All’inizio tende a rincorrere gli avversari un po’ a casa, portandosi troppo a
sinistra e lasciando Fefè al centro da solo, ma dopo pochi minuti recupera la
bussola, si regola con i compagni di reparto e porta a casa la sufficienza.
INNOCENTE
7. Altra gara di sostanza, abnegazione e personalità. Non è sempre impeccabile
nell’altezza corretta a cui portare il proprio pressing, ma rimedia quasi
sempre con una prestazione suppletiva di corsa e rincorsa, senza risparmiarsi l’appoggio
all’azione offensiva e talora servendo palloni molto interessanti per tagli che
invece mancano. Per ora, a mia memoria, è la sua miglior stagione, e lo dico da
pagelliere storicamente critico e severo nei suoi confronti.
SANTACROCE
6,5. C’è qualche leziosismo di troppo, che in mezzo al campo preferirei non
vedere. Ma c’è anche tanta sostanza nell’uno contro uno, molto gioco di squadra
e una certa pericolosità sottoporta, che rivela un discreto mestiere nella
gestione degli episodi e che si manifesta nuovamente pur incontrando il veto
della Madonna sotto forma di traversa.
TILLI
6-. Ce la mette veramente tutta ma nell’azione di pressing c’è qualcosa che non
va a livello di squadra perché in molte occasioni lo si vede correre da solo e
sfiancarsi quasi inutilmente. Due traversoni interessanti non si sviluppano
però in azioni pericolose.
CETTI
6,5. Splendida l’azione sulla fascia nel primo tempo, con la quale si libera,
va sul fondo e mette una boccia d’oro per Passariello, che non capitalizza. In
ombra per alcuni tratti di gara, ma capisce in fretta che con quei difensori o
si gioca di anticipo o non se ne vede una e quindi viene molto incontro per
ricevere palla e in qualche caso riesce a far salire il baricentro e l’azione.
Manca il goal e per una punta la cosa, ovviamente, pesa, ancorchè nell’ambito
di una prestazione positiva.
PASSARIELLO
5,5. Poco prima di calciare da 40 metri, ha un curioso movimento del capo.

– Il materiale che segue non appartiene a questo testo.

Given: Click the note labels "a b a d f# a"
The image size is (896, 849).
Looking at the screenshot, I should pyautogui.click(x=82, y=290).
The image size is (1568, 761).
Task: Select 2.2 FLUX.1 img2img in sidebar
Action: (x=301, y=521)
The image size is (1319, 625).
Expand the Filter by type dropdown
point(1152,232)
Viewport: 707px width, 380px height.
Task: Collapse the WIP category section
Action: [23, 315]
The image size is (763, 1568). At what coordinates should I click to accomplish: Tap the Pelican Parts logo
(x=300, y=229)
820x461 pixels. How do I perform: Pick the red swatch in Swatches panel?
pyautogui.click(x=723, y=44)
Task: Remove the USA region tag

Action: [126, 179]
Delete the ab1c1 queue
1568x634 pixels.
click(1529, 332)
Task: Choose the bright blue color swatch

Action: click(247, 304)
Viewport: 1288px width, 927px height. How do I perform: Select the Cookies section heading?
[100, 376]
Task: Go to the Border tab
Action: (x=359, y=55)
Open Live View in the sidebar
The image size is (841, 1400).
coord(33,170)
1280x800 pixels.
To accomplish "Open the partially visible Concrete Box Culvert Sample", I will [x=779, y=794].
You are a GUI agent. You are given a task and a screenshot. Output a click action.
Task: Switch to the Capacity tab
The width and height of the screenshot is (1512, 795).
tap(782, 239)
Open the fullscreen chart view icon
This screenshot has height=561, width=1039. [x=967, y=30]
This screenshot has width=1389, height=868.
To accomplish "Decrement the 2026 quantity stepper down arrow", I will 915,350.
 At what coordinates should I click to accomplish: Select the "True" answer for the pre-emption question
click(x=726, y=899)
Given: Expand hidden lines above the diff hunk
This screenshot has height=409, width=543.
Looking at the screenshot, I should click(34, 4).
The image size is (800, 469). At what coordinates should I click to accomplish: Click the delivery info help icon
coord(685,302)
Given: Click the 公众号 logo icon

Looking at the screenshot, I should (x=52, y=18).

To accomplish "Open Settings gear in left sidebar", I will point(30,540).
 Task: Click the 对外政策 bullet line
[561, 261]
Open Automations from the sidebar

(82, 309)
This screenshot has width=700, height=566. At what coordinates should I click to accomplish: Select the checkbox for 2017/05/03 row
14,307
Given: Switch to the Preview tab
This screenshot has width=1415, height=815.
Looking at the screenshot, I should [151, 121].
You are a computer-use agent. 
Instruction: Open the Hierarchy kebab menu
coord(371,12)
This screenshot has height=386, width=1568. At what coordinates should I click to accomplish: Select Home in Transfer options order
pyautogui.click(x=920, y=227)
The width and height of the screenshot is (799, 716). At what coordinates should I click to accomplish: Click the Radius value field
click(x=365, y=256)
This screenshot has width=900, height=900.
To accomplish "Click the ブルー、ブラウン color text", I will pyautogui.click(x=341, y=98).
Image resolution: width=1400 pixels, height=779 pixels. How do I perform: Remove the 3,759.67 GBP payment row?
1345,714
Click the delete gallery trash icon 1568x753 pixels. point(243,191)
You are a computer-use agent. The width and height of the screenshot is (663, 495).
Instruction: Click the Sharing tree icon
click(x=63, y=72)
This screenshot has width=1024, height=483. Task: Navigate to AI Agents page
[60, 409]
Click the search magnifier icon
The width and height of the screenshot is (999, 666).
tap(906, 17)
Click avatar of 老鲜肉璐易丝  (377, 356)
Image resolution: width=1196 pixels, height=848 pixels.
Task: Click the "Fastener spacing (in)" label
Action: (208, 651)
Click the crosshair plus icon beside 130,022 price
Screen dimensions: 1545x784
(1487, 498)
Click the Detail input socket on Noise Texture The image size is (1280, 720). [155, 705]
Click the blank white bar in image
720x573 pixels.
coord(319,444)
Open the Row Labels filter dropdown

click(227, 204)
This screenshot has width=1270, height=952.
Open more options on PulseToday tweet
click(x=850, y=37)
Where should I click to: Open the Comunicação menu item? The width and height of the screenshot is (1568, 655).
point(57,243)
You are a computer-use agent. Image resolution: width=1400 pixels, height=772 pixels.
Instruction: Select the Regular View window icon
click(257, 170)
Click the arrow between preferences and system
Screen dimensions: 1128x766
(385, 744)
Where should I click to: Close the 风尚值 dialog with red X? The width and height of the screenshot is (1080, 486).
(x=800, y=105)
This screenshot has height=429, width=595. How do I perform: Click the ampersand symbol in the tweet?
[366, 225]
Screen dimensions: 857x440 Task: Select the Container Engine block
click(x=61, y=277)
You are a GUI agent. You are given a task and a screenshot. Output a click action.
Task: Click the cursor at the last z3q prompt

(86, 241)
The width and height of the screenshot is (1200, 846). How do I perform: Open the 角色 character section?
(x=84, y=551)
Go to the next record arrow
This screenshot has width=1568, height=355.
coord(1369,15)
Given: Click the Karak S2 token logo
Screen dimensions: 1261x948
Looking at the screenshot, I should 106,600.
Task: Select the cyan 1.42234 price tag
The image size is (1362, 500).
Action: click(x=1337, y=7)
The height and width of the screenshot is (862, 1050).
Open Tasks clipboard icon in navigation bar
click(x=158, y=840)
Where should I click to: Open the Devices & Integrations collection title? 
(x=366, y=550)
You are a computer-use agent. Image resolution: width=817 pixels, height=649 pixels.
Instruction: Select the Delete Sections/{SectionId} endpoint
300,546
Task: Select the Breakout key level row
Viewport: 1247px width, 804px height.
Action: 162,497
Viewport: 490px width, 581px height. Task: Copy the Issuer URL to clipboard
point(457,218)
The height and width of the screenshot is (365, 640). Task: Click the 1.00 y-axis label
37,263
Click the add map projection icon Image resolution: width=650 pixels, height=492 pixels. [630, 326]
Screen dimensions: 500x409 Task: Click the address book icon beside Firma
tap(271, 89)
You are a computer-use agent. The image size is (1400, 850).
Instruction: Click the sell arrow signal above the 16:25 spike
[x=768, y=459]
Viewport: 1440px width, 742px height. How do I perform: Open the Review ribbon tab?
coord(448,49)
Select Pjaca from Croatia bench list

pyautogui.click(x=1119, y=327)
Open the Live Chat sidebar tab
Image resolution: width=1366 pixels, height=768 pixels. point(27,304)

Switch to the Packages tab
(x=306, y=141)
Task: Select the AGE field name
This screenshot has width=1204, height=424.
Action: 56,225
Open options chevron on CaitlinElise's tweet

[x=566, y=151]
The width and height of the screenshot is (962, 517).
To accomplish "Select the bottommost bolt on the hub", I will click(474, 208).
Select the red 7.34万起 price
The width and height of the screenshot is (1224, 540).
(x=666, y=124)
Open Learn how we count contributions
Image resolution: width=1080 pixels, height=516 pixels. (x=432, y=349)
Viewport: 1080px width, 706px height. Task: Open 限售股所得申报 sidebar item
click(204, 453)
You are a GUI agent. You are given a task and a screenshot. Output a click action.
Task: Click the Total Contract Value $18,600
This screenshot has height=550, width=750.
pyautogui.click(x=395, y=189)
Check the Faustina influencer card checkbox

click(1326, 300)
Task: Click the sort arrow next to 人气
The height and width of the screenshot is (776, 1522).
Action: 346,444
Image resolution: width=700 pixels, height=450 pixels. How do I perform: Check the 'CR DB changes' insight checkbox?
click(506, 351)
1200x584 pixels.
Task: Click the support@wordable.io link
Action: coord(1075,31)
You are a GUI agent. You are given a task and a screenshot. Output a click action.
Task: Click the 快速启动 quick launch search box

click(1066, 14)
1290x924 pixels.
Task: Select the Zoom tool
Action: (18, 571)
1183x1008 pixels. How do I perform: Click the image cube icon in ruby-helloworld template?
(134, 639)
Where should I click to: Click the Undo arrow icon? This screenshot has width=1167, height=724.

Leggero, impercettibile. Si volta un po’ verso la panchina, forse a cercare una
benedizione per il tiro. Se cercava quella non l’ha sicuramente trovata ma lui
tenta lo stesso l’impossibile e ne esce un tiro impreciso, lento e fuori
bersaglio. Avrebbe i numeri per essere molto più pericoloso ma si attiva solo a
momenti e quando deve buttarla dentro, il diretto avversario si rivela più
efficace di lui. Sparisce (o quasi) dal gioco nel secondo tempo, sopraffatto
dalla stanchezza.
CARROZZA
6+. Peccato per quell’azione personale che poteva concludersi in goal, ma l’ingresso
di Carro è comunque significativo per carattere e personalità. Non si risparmia
mai e tiene gli avversari in continua apprensione. Prova anche a imbeccare
Bonaventura ma il compagno è troppo impegnato a scorreggiare.
BONAVENTURA
6-. In panchina non fa altro che petare come un ossesso, dando la colpa a
pietanze giapponesi non meglio identificate. In campo il gas che gli esce da
dietro non lo aiuta ad andare più veloce e il ragazzo non è mai pericoloso.
Anche se prende un paio di falli che aiutano la truppa a rifiatare.